Russian stocks close strong week up 14 percent

  • 1999-03-18
Russian stocks coasted to the end of one of their strongest weeks since last year's financial crisis, touching six-month highs on hopes of a crucial deal between the government and the International Monetary Fund.

Equities ended the week up an average of 14 percent as investors took heart from the arrival of a new team of IMF experts in Moscow and the rapidly improving relations between the formerly feuding sides.

Oil blue chips led the rally, perked by the sharp rise in global crude prices, which followed the agreement reached by producer countries to cut oil output.

The Russian Trading System index closed Friday at 82.98, up 1 percent on the day and 14.28 percent higher than last Friday's close. Volume was comparatively heavy at $13.9 million.

"The market is being pushed higher by positive comments from Russia and the IMF on the state of negotiations," said David Kuenzi, head of sales at Creditanstalt's Moscow brokerage.

"We have moved away from the deep pessimism last week and now things look much better," Kuenzi said.

The need for an IMF deal is not just imperative for the equity market, but for the government and economy as a whole. Russia needs IMF backing for its economic policies to be able to restructure billions of dollars of foreign debt to the fund and other creditors that it knows it cannot pay this year.

"The economic consequences of failing to get a loan would be immediate and severe," Kuenzi said. "It would mean instant default, printing money and the government would lose control of the situation.

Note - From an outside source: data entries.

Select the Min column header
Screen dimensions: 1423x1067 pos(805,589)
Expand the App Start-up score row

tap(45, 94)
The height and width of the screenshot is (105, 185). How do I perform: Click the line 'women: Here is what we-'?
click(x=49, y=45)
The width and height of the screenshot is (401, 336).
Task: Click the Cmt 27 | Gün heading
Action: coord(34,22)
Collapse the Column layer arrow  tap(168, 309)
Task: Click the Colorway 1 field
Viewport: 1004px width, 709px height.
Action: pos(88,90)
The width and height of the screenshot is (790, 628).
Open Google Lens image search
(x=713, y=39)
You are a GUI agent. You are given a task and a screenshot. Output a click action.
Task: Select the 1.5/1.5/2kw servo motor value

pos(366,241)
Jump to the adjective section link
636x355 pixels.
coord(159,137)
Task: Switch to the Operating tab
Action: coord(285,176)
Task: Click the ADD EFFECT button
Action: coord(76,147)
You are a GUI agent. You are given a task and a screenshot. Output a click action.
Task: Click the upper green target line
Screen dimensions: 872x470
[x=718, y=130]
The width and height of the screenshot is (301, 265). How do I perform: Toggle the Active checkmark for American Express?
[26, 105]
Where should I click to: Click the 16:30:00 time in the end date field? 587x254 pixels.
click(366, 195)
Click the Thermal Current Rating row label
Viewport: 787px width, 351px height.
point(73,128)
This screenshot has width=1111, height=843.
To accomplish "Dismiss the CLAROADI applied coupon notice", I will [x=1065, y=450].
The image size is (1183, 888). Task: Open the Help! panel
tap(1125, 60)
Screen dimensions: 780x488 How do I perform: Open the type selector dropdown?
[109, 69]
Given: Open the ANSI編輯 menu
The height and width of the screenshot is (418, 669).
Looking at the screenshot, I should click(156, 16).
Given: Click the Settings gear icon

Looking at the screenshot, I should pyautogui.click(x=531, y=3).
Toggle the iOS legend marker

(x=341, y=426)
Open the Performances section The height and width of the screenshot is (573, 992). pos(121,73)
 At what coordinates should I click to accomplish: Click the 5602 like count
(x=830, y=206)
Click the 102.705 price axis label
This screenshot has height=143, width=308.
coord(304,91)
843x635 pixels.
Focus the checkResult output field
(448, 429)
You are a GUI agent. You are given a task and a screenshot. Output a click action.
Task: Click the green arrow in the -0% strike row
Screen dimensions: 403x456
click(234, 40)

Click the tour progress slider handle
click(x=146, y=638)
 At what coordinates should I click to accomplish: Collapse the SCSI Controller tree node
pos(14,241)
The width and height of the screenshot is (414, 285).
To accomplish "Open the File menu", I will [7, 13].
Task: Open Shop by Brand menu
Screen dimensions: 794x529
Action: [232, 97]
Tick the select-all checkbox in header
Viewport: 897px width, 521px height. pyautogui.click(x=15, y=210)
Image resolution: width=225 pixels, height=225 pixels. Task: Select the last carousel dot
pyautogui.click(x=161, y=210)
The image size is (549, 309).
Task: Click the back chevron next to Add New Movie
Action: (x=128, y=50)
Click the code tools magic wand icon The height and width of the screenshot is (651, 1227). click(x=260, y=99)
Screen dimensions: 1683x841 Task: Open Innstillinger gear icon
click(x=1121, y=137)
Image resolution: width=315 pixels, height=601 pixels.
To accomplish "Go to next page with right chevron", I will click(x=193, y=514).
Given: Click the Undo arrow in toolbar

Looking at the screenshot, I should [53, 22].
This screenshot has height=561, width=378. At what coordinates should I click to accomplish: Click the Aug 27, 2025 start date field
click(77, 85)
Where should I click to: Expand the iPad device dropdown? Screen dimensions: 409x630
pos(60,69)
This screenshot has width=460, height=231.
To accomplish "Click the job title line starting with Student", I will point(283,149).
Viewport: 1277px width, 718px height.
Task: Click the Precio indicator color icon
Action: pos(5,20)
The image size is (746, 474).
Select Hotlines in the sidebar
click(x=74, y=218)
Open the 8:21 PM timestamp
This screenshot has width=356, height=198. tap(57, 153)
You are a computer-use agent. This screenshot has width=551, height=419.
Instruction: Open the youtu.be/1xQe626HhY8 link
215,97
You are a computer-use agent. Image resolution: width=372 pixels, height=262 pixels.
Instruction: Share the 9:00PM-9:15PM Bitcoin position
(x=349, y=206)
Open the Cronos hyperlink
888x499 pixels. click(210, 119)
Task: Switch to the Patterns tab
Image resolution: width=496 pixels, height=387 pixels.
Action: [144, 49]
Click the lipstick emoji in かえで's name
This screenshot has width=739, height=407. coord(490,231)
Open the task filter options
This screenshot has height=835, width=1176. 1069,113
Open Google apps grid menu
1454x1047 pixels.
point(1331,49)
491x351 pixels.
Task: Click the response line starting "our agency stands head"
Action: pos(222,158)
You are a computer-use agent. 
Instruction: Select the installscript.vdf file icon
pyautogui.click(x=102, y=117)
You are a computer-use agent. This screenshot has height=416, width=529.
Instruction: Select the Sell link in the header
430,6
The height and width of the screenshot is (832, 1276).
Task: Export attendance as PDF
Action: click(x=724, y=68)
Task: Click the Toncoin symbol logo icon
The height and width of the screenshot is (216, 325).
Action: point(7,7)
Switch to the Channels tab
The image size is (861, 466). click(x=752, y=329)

And the stock market would lose 50 percent in a week."

Russia's equity market has sped up this year after shedding 80 percent of its value amid apocalyptic scenes of financial meltdown in 1998. The market put on some 40 percent in February alone, albeit from a low base and on low volumes, and the mini-rally has extended strongly into March.

Economists and traders have explained the gains on a string of factors, but the Moscow-IMF talks have now emerged as the most significant issue affecting sentiment.

Relations soured dramatically last week amid mutual recriminations over economic policy, but since then, both government and IMF officials have hinted that positions are narrowing on the thorny questions of the deficit and tax cuts.